One approach to understanding this work by Williams is to reference the theoretical notion of art as sublime; something both horrible and beautiful; something that catches the viewer in a place between what is terrifying but at the same time also fascinating in a pleasing way.  The installation is a smorgasbord of sensually pleasurable forms that hover between what look like creepy specimens in a science lab and the soft pink flesh revealed in a pornography photograph. Many shapes elicit responses of disgust and allure simultaneously. This is an artist who clearly understands how to manipulate her material, while working in the long tradition of Arte Povera, an Italian term for “poor art” or “impoverished art” which emerged in the 1960s when artists in Italy began to use discarded everyday things to express new narratives and meaning. In Williams’ work, like the artists of post WWII Italy, one senses a renewed appreciation for things discarded by society at large, and a closer look at how we tend to respond to the material through our senses.
In an interview with GRACE gallery director Lily Siegel, Williams related that she made these small objects to embody props, which she could manipulate into narrative scenes for video. Williams teaches animation at Maryland Institute College of Arts (MICA) and also presented a stop motion workshop at the gallery on June 15. She takes everyday materials and crafts them into abstract forms that take on metaphorical characteristics. What look like body parts or food, Williams created these objects from material remnants and conceptualized these as forms to symbolize other things. Tube socks and useful wood parts become sensual and repelling as they draw on the viewer’s material knowledge and memory of encounters with things and surfaces like these. Piles of trash become detailed, transformed and seductive objects that tell stories as puppets do in a Filipino puppet theater.

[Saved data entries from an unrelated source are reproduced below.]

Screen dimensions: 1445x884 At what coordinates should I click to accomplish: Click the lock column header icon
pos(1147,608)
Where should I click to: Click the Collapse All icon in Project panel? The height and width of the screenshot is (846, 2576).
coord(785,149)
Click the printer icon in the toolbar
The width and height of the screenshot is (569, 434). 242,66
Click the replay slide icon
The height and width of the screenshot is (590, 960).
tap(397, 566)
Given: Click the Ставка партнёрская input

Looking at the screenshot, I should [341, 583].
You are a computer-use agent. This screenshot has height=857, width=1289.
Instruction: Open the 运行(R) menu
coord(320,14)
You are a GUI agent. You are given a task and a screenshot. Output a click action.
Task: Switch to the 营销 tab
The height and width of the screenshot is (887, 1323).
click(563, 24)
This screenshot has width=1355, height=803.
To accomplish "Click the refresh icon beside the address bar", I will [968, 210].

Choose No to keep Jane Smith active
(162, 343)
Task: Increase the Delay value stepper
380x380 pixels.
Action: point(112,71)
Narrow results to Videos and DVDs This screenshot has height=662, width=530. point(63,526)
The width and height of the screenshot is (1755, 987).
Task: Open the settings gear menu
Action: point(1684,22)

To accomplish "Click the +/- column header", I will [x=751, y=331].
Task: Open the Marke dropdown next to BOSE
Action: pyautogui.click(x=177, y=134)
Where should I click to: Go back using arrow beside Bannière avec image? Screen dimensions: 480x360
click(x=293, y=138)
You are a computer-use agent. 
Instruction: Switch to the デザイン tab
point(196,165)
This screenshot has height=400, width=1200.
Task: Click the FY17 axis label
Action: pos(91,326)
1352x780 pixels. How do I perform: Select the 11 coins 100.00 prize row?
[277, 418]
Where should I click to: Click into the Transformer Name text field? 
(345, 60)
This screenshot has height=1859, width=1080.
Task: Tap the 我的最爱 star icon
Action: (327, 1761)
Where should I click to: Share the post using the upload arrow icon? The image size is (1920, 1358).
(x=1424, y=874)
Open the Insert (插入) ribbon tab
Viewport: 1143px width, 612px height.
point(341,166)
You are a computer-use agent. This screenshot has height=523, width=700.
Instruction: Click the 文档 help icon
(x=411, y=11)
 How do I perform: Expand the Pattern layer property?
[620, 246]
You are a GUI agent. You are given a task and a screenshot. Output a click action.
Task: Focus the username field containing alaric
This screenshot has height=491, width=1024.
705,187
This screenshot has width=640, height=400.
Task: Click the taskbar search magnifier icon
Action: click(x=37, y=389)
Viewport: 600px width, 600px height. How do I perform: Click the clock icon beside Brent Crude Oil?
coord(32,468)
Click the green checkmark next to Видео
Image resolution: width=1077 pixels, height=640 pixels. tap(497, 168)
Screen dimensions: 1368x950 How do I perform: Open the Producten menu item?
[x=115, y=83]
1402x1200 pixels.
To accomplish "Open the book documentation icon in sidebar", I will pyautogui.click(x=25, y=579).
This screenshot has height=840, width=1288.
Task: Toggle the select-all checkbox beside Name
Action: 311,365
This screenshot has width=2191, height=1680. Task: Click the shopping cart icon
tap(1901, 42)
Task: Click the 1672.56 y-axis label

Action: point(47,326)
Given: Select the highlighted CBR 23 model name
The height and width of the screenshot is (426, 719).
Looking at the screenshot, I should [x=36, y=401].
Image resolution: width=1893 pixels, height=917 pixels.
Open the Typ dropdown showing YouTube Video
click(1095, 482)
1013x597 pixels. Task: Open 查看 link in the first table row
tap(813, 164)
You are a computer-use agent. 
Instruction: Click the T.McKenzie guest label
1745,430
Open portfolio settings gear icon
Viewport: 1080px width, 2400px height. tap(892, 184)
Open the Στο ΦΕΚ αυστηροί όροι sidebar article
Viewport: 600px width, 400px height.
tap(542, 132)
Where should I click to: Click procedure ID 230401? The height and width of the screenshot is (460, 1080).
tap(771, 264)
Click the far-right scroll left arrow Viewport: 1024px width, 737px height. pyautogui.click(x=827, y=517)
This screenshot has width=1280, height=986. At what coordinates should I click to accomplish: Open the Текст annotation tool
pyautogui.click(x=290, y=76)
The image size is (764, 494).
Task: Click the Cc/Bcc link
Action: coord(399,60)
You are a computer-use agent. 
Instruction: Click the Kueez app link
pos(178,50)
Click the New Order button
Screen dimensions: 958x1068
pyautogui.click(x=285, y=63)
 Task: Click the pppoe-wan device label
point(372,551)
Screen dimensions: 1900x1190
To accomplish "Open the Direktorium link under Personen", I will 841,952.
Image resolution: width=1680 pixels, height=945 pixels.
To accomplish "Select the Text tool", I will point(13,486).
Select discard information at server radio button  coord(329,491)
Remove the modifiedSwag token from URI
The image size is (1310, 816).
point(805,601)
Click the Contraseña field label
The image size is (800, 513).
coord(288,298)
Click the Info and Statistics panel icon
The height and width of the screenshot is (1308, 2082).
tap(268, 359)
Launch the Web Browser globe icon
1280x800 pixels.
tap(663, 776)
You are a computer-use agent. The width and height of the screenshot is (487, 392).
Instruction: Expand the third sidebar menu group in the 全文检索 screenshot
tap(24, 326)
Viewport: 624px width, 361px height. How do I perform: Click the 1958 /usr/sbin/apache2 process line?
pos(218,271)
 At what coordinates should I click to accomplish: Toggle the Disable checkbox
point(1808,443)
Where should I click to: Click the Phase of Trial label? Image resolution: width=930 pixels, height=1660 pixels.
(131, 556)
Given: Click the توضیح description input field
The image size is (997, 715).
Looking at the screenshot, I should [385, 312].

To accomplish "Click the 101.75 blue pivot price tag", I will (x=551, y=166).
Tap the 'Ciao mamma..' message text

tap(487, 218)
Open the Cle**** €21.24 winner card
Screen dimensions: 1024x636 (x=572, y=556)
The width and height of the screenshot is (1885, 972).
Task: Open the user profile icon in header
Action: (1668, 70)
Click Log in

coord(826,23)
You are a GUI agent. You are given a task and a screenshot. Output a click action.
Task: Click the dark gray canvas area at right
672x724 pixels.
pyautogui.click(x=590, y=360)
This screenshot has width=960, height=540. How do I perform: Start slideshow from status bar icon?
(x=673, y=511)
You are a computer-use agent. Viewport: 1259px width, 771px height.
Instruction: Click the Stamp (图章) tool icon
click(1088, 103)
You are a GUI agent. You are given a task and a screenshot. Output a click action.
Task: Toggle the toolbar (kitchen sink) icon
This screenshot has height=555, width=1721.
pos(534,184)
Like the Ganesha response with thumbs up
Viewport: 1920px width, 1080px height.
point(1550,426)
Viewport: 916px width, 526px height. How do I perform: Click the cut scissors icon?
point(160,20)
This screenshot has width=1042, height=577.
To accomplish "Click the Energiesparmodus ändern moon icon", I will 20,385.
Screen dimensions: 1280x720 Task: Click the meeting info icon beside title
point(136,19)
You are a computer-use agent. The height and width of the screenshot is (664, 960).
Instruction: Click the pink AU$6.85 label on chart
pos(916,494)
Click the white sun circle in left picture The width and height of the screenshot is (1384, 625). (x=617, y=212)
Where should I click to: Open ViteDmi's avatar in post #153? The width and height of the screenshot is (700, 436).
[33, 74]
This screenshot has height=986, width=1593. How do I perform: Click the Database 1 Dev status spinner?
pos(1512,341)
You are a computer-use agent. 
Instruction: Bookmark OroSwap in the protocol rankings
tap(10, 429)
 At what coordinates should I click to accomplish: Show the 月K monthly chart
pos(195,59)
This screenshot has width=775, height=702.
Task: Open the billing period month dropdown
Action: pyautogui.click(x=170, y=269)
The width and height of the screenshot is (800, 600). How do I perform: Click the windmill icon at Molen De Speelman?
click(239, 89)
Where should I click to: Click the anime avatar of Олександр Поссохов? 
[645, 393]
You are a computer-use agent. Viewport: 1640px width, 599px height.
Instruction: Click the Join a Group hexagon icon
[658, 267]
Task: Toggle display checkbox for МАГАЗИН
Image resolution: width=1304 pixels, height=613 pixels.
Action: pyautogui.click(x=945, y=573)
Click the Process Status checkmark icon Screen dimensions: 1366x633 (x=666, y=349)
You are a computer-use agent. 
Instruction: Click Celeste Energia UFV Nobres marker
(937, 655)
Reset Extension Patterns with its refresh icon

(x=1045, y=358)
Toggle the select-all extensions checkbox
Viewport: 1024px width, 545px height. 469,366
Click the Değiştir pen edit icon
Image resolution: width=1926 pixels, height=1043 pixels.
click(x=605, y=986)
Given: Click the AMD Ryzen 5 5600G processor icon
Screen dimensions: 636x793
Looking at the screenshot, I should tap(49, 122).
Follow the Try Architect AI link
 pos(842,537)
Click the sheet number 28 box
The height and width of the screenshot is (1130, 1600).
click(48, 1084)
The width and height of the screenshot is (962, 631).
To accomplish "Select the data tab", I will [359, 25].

Each object lures the viewer in, but it is the impression of the whole that demands a unified narrative.
As mentioned above, Williams identifies as both Filipino and African-American. Her immigration story, of holding multiple cultures in one life, has had a critical impact on her work. During the Creative Response programming at GRACE, director Lily Siegel invited relevant speakers who are not necessarily working in the arts to give cross-disciplinary input. Genevieve Villamora is the co-owner of Bad Saint, a Filipino restaurant in Northwest DC, and was asked to look at the exhibition and see if she could draw some meaning from it. Villamora, also a Filipino immigrant, stated that Williams’ work was easy to interact with because it immediately engages her as restaurateur with its tactile familiarity. Villamora was particularly drawn to the sausage shapes in Williams’ installation, which recalled for her the Longanisa, a Filipino breakfast sausage eaten with sinagag (garlic fried rice) and pritong itlog (fried egg). This sausage, Villamora says, epitomizes the social fabric of Filipino families. She adds that these sausage forms recall for her metaphorical links to being both connected and estranged. Williams’ installation depicts these forms as both tight and loose links and Villamora interprets them as holding two very different worlds. Food as metaphor is a helpful discussion; it triggers the same primal sensory responses as color, texture and form do in sculpture. These forms in Williams’ installation describe standing in-between two worlds.
 Germano Celant (b. 1940) coined the name and was the movement’s most important spokesman. He wrote his essay Arte Povera in Milan in 1969. See also https://www.theartstory.org/movement-arte-povera.htm.
 Interview with the artist and Lily Siegel, Director of the GRACE Gallery.